* _WHAT IS EXPECTED_:
The lines to return are those from the line holding "Screen dimensions: 973x560" through the last line of the entries below, both included, written exactly and without pictures.
********
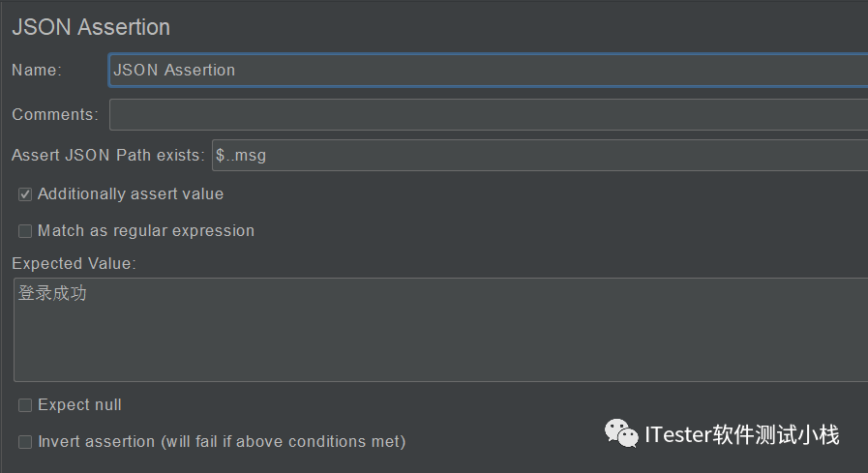Click the "Assert JSON Path exists:" label
Viewport: 868px width, 473px height.
coord(108,155)
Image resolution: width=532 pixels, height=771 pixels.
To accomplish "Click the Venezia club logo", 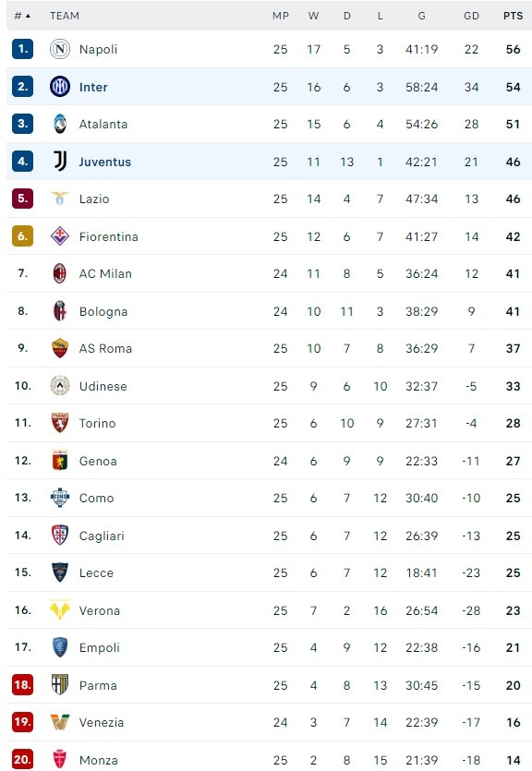I will [61, 722].
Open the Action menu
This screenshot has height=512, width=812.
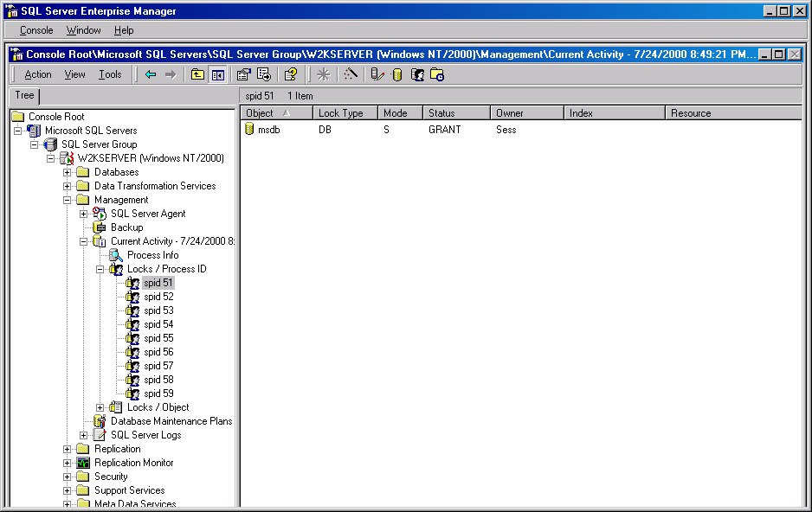pos(38,74)
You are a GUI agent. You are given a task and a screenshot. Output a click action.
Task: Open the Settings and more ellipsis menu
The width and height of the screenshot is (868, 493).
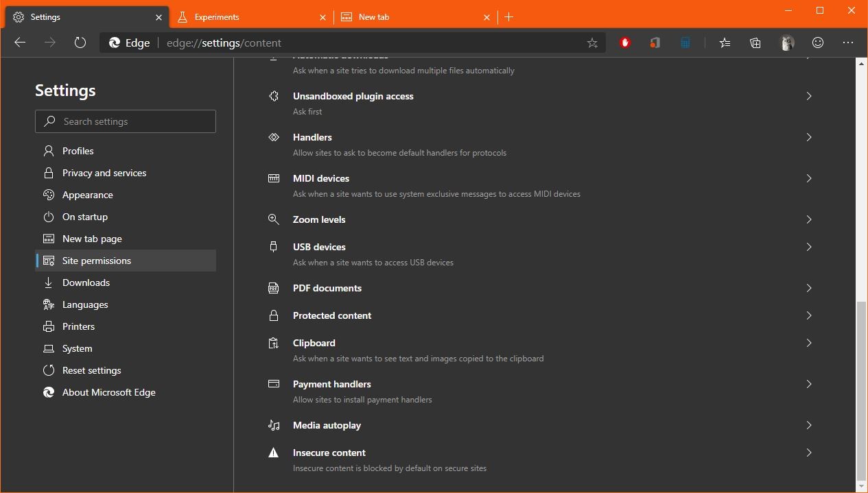848,42
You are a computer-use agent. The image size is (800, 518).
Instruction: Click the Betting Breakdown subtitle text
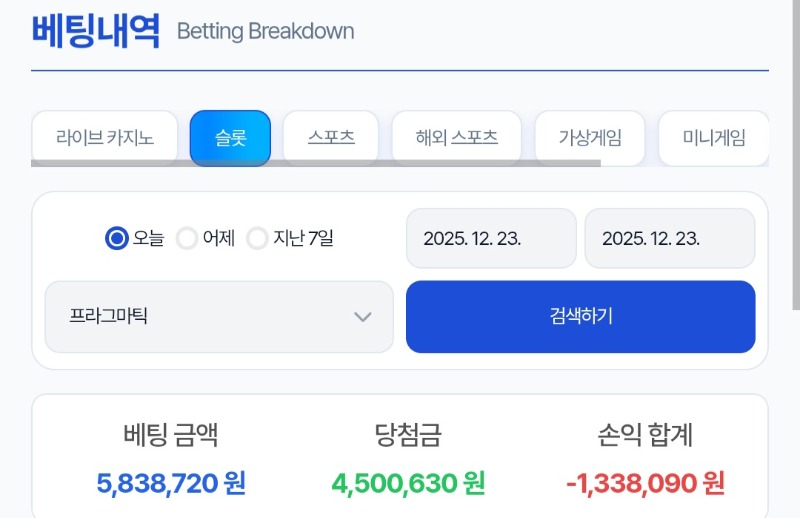click(265, 31)
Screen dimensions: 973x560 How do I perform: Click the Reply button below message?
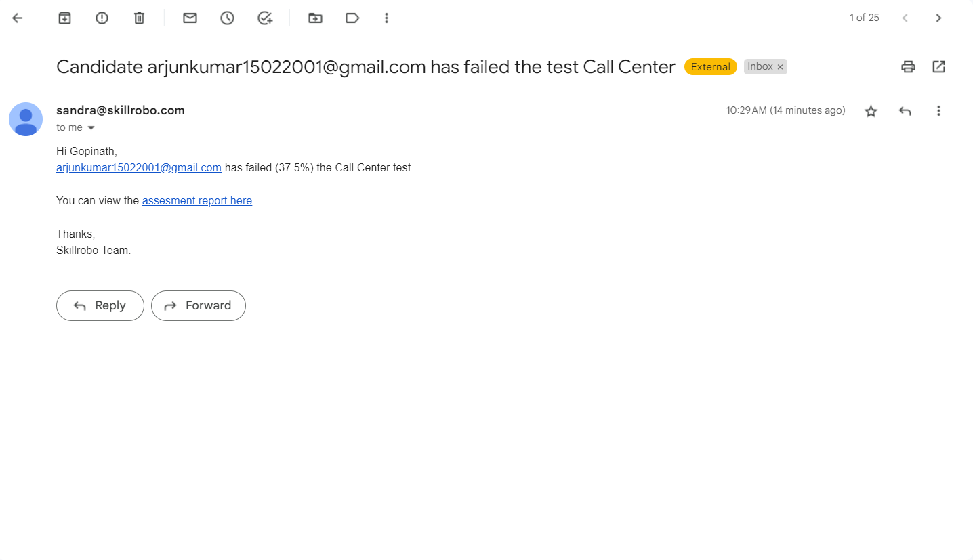point(100,305)
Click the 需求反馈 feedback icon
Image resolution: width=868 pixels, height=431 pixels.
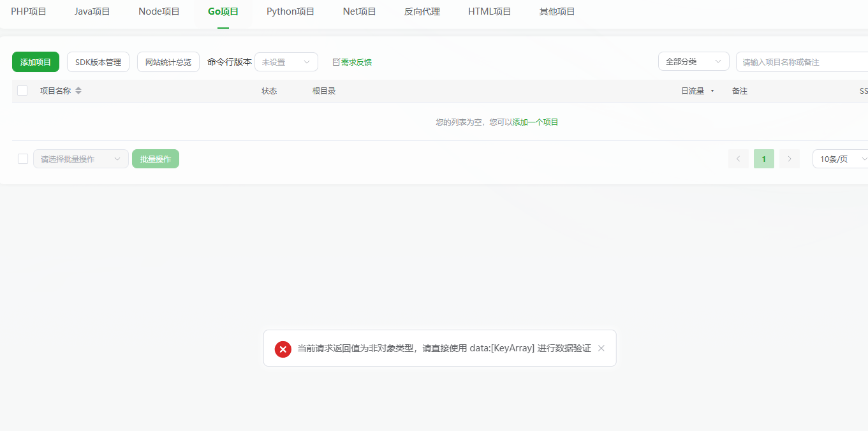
********
* _SOLUTION BELOW_:
Screen dimensions: 973x560 How do I perform: Click the Reply button below message?
point(100,305)
Click the 需求反馈 feedback icon
Image resolution: width=868 pixels, height=431 pixels.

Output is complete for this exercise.